Mike is a Boston-area native who writes fiction and drama with increasing frequency. He is the co-host of "History Lessons With Caleb, Mike & Terry," a podcast for the ill-informed.
Alicia can handle the rain. She can handle the weatherman getting it wrong. She will not give up because she got caught without an umbrella. She can deal with the smell of old urine in the subway tunnel, stale, renewed by the water other commuters drip in. In some perverse way, the smell takes her back to the farmhouse where she grew up. An old tomcat used to prowl around, and the rain always brought out his musk. This was like that, except the musk did not come from a vagrant cat but from vagrant people. But she can deal with that. She can deal with rush hour. She can deal with having to be the jerk who takes the empty seat. Nobody wants to look like a jerk so everyone stands around, looking at the seat and looking at each other. Their eyes invite you to sit down but they resent you for it if you do. But somebody needs to sit down, because the subway car is crowded, and the more seats that get filled the more standing room there will be. So Alicia can handle being the jerk. Alicia can handle sitting down.

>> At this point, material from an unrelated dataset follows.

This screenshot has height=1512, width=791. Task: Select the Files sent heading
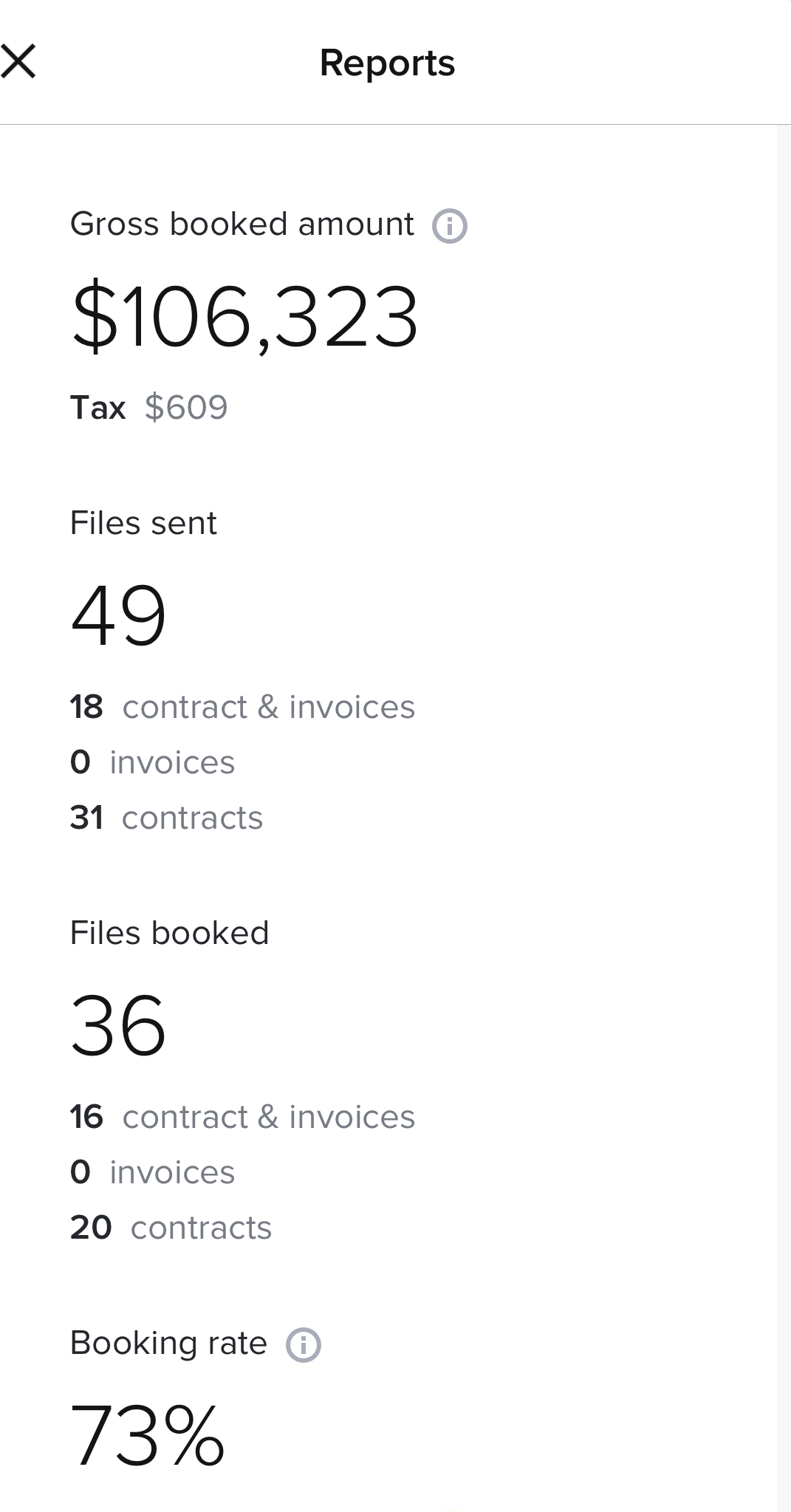[143, 524]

Alicia can handle being damp. It does not damage her self-esteem to be the only one not dressed for the weather. In the future she will find a more reliable source of meteorological information. She does not mind feeling a little silly with runny mascara. In weather like this it does not seem likely that anyone will suspect her of crying. Last week she saw a younger girl crying on the subway, on a dry and balmy day. It occurred to Alicia then that crying on public transportation might be the worst kind of hell. It would amount to the final failure: the dam of composure breaking and everything on the inside pouring outside in a hot wet mess, with dozens of witnesses to the gory scene and no means of escape. You might as well be skinned alive. But on this day the other commuters will assume Alicia’s face is wet from rain. They will not suspect she is in any particular kind of hell.
She could handle their suspicions, anyway, if it was necessary, and it is not. There are lots of things Alicia knows that she can handle now. She can deal with locksmiths at three o’clock in the morning. She can deal with knowing that for every roach she sees in her kitchen, there are about three hundred she doesn’t. She can deal with the countless petty insults, like paper cuts, that she collects day in day out. Such as the man standing in front of her, grasping the ceiling strap. He has neglected to shake out his umbrella before collapsing it, and it is saturated. He is holding it under his arm like a prop sword that has impaled him. Its silver tip is suspended half a foot in the air above Alicia’s leg, and water is dripping off it. She can deal with this man’s lack of consideration. She can deal with the cold water trickling down her thigh. She can even deal with staying silent about it for the twenty minutes left on the ride.
What she cannot abide is the man with the microphone.